• Work to complete: Within the listing, each line that has the string "agent" should be copied.

• Extracted records:
==================================================

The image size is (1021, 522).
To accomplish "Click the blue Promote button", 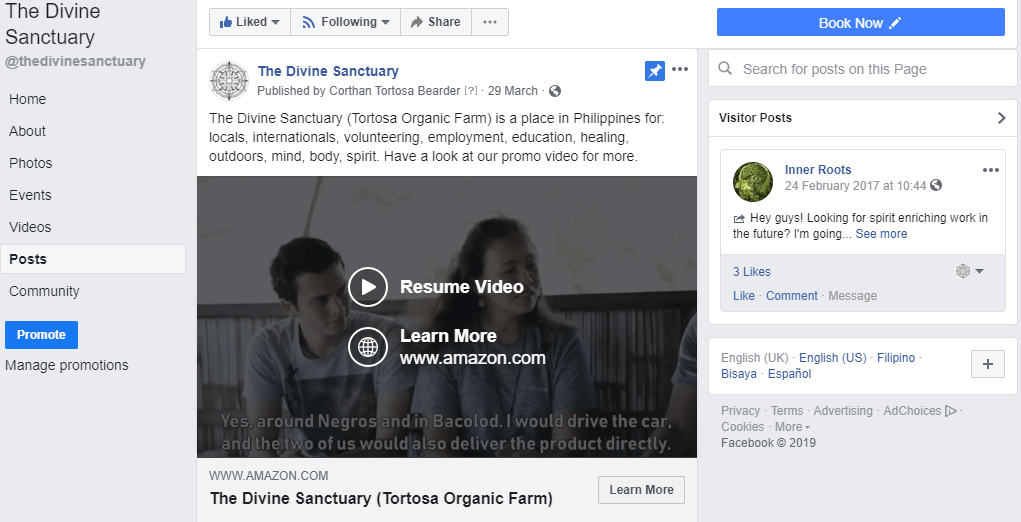I will click(x=41, y=335).

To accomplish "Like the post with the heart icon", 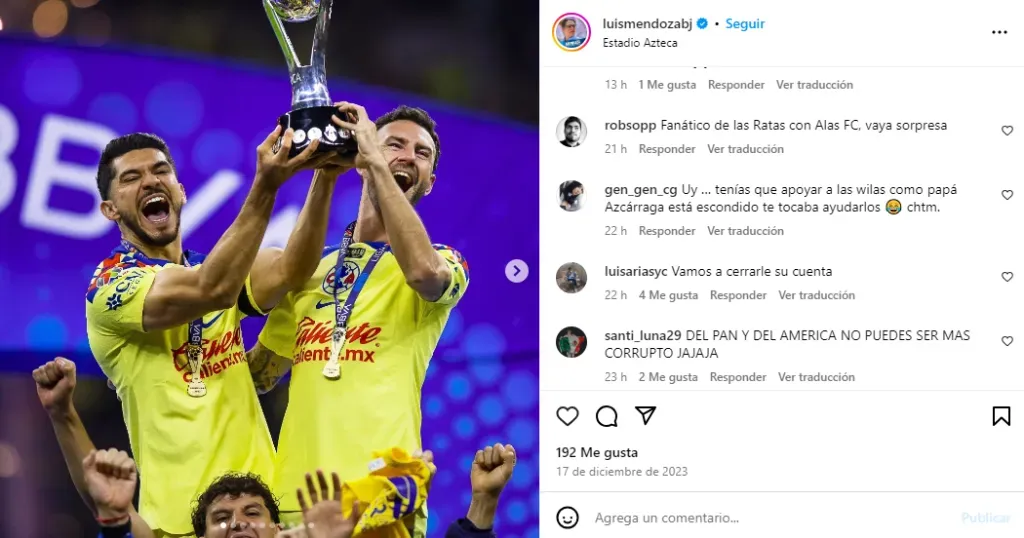I will point(568,416).
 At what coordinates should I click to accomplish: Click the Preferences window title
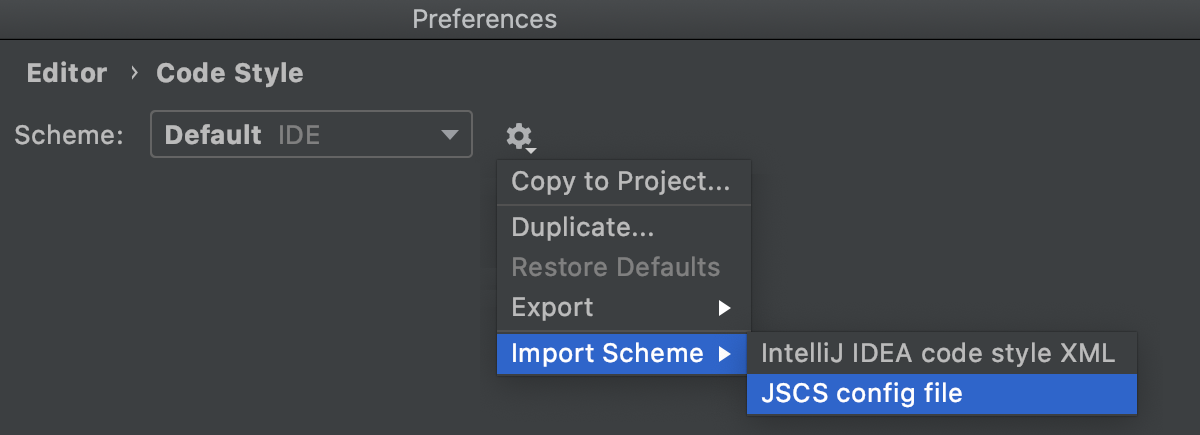[x=484, y=19]
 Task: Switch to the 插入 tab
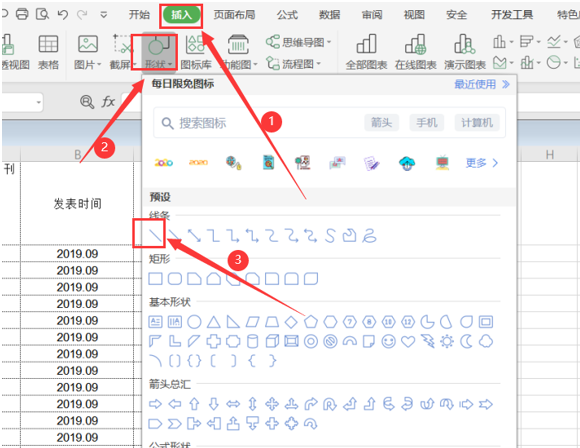pyautogui.click(x=181, y=15)
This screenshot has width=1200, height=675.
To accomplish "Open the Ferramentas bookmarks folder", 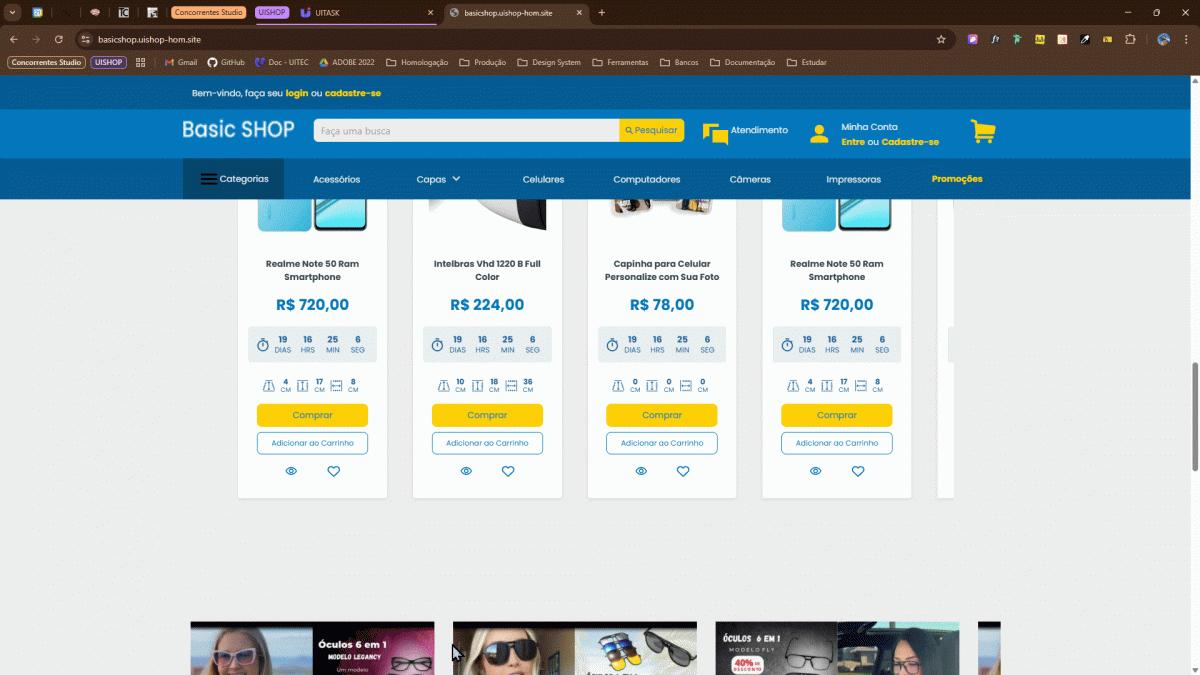I will tap(620, 62).
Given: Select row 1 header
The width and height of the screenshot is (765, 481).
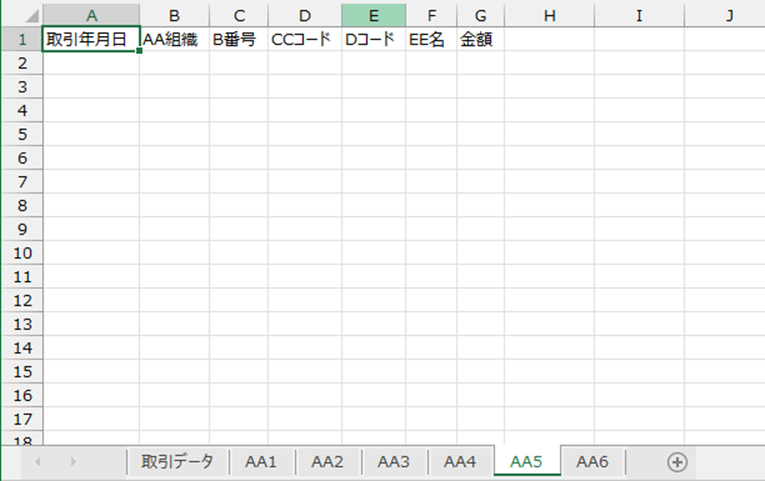Looking at the screenshot, I should pyautogui.click(x=21, y=40).
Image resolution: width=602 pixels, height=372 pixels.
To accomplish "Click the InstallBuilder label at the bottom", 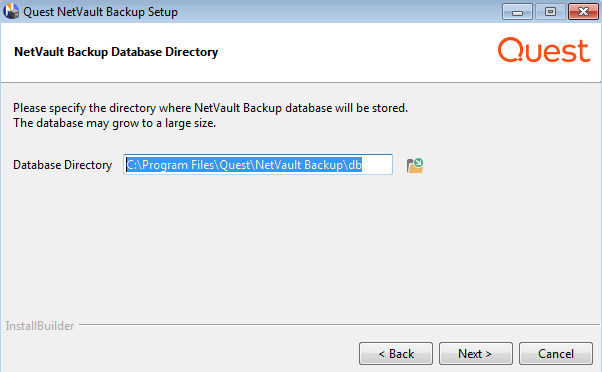I will pos(40,326).
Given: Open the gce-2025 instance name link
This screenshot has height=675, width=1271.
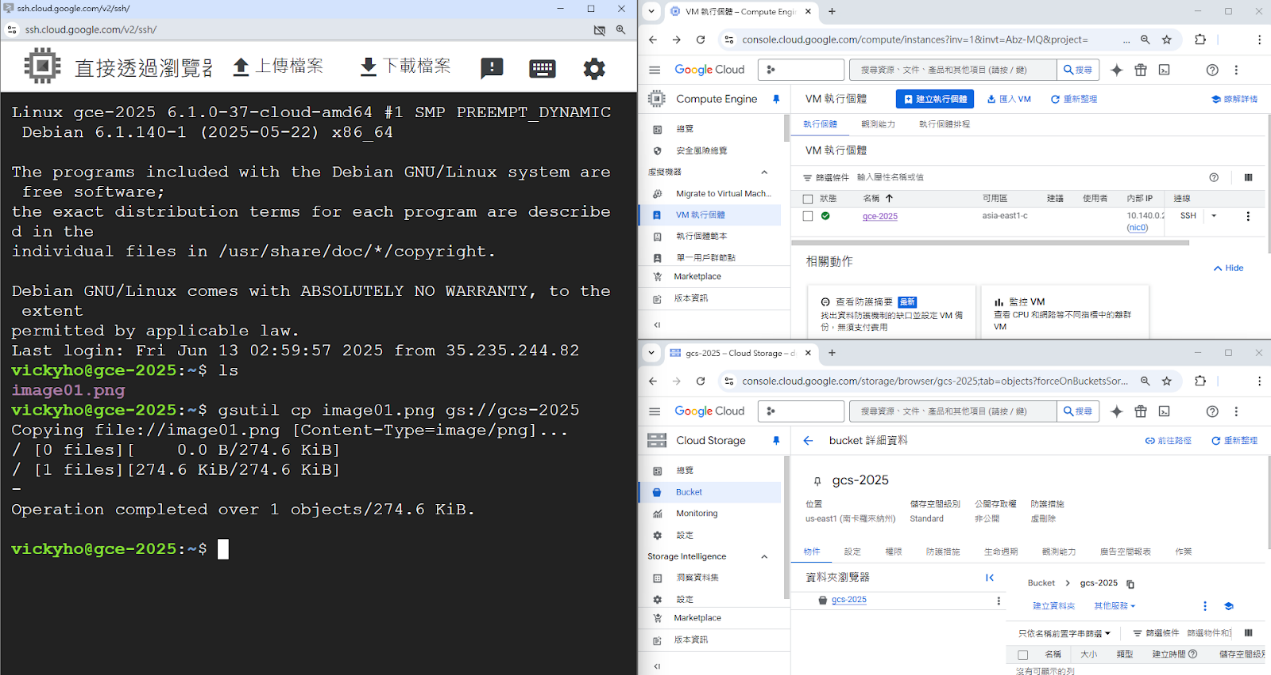Looking at the screenshot, I should click(x=880, y=216).
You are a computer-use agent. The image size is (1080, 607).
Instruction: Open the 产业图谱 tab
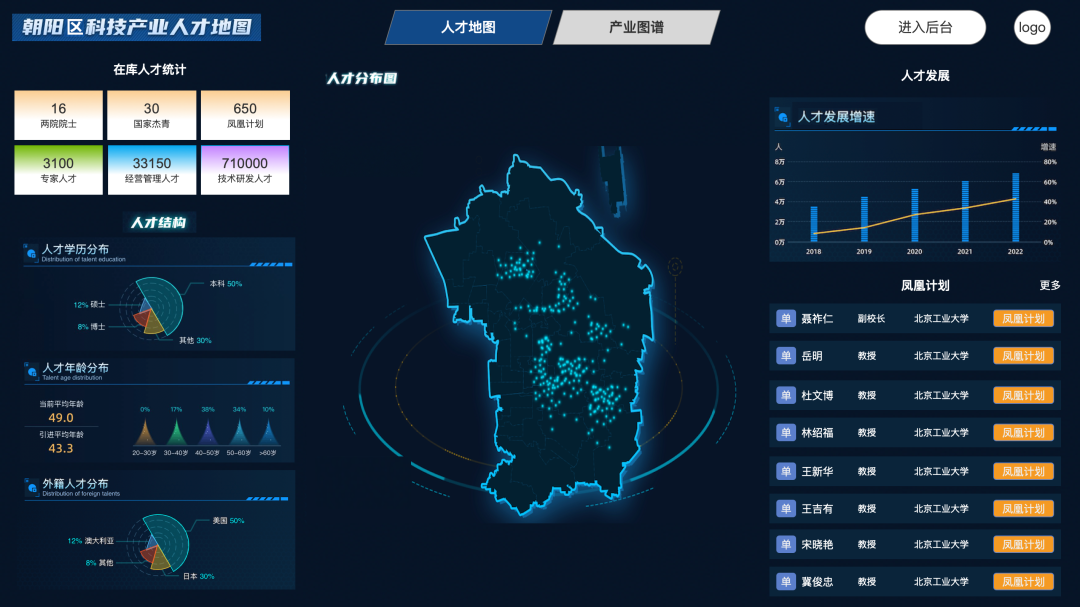click(636, 28)
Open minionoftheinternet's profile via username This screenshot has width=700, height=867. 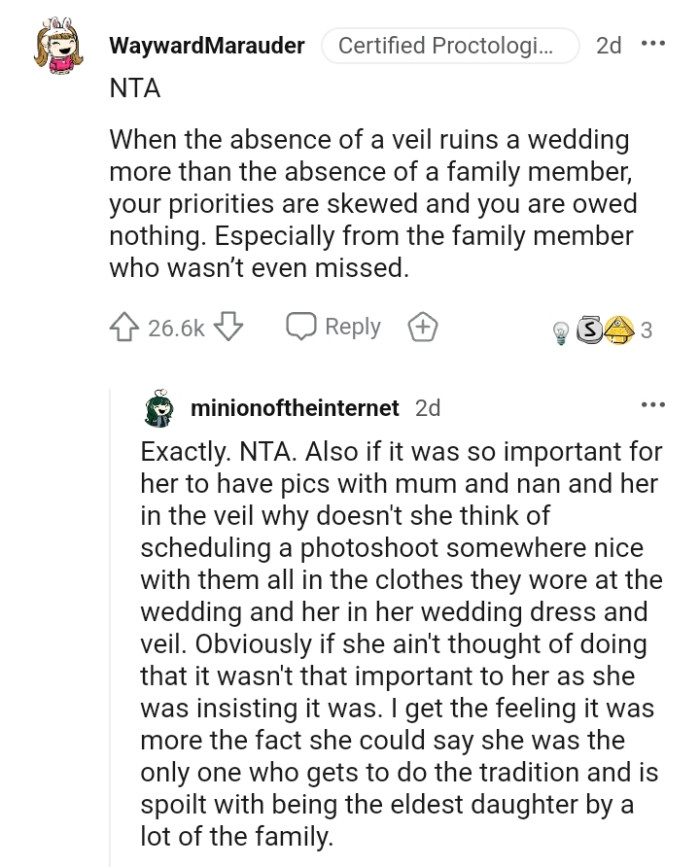[297, 406]
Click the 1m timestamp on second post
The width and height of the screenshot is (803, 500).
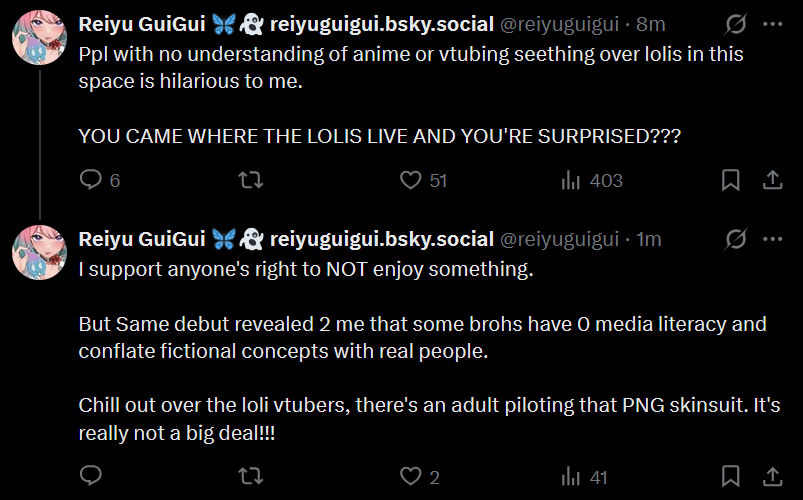click(649, 240)
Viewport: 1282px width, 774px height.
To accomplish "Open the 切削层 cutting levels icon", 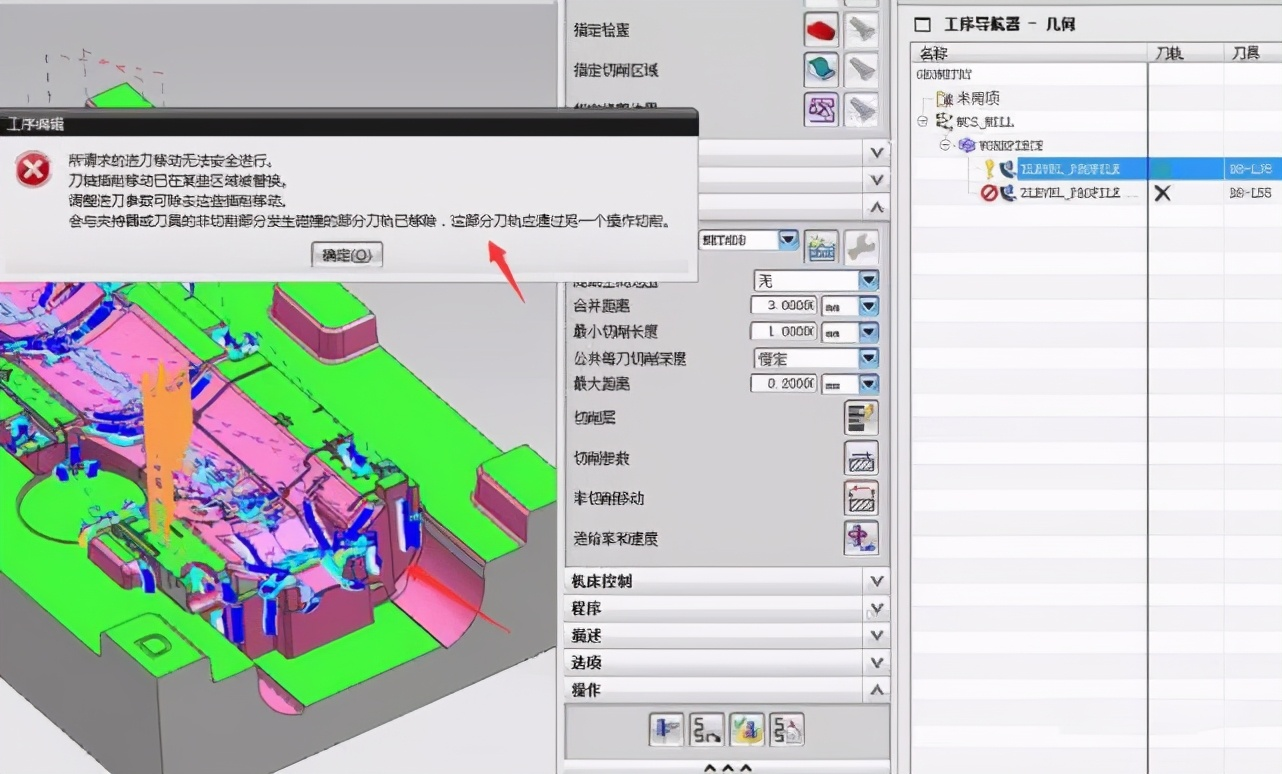I will pos(860,417).
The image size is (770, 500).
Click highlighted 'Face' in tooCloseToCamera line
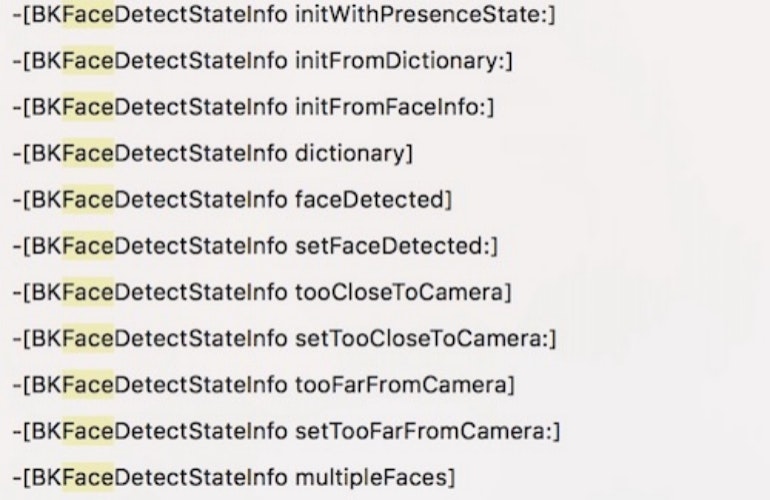tap(88, 292)
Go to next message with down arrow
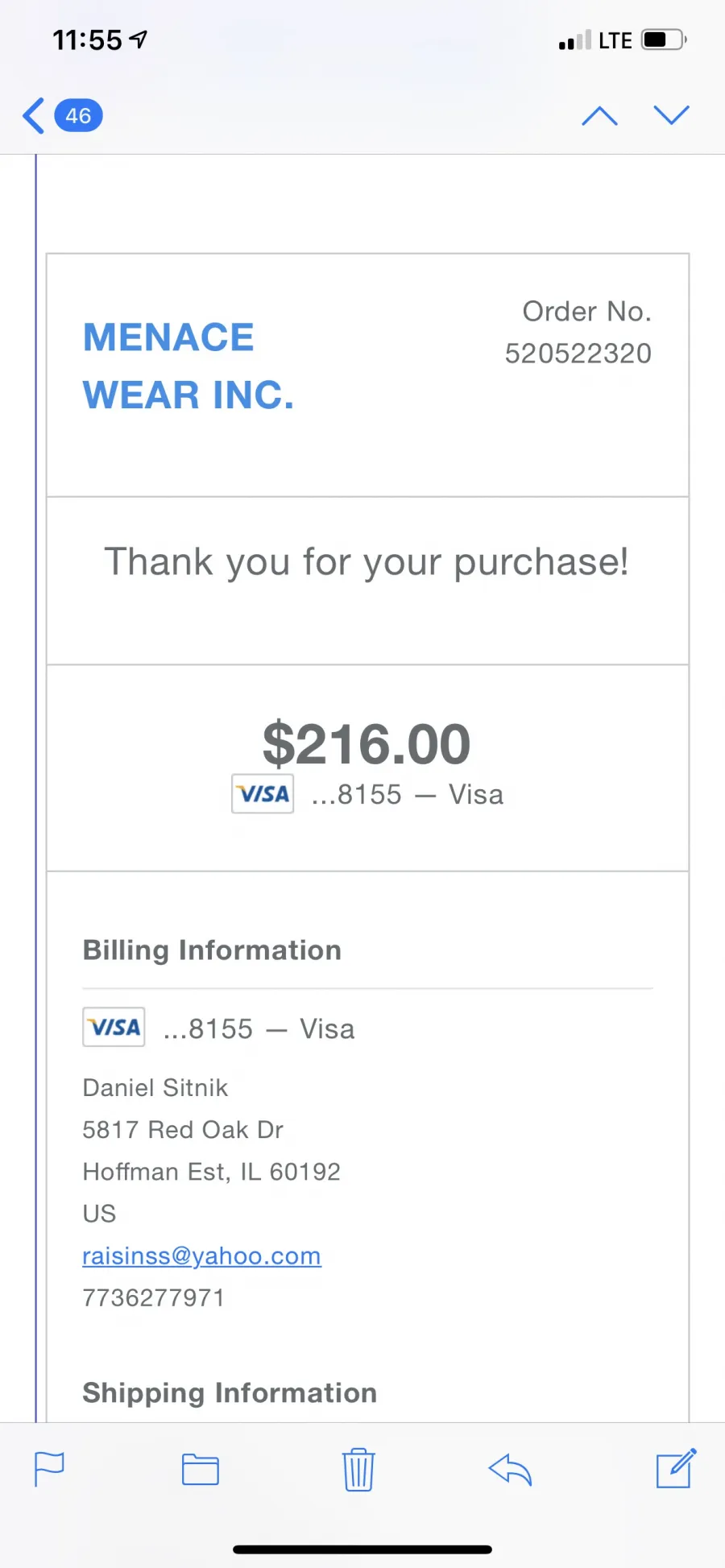Viewport: 725px width, 1568px height. point(671,115)
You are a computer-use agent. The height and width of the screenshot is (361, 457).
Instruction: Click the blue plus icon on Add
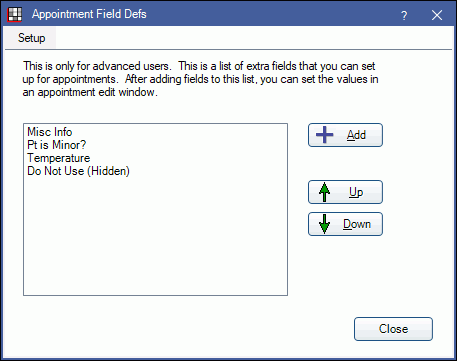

==================================================

• Task output:
You are a computer-use agent. The image size is (1080, 607).
You are a computer-use agent. The height and width of the screenshot is (361, 457).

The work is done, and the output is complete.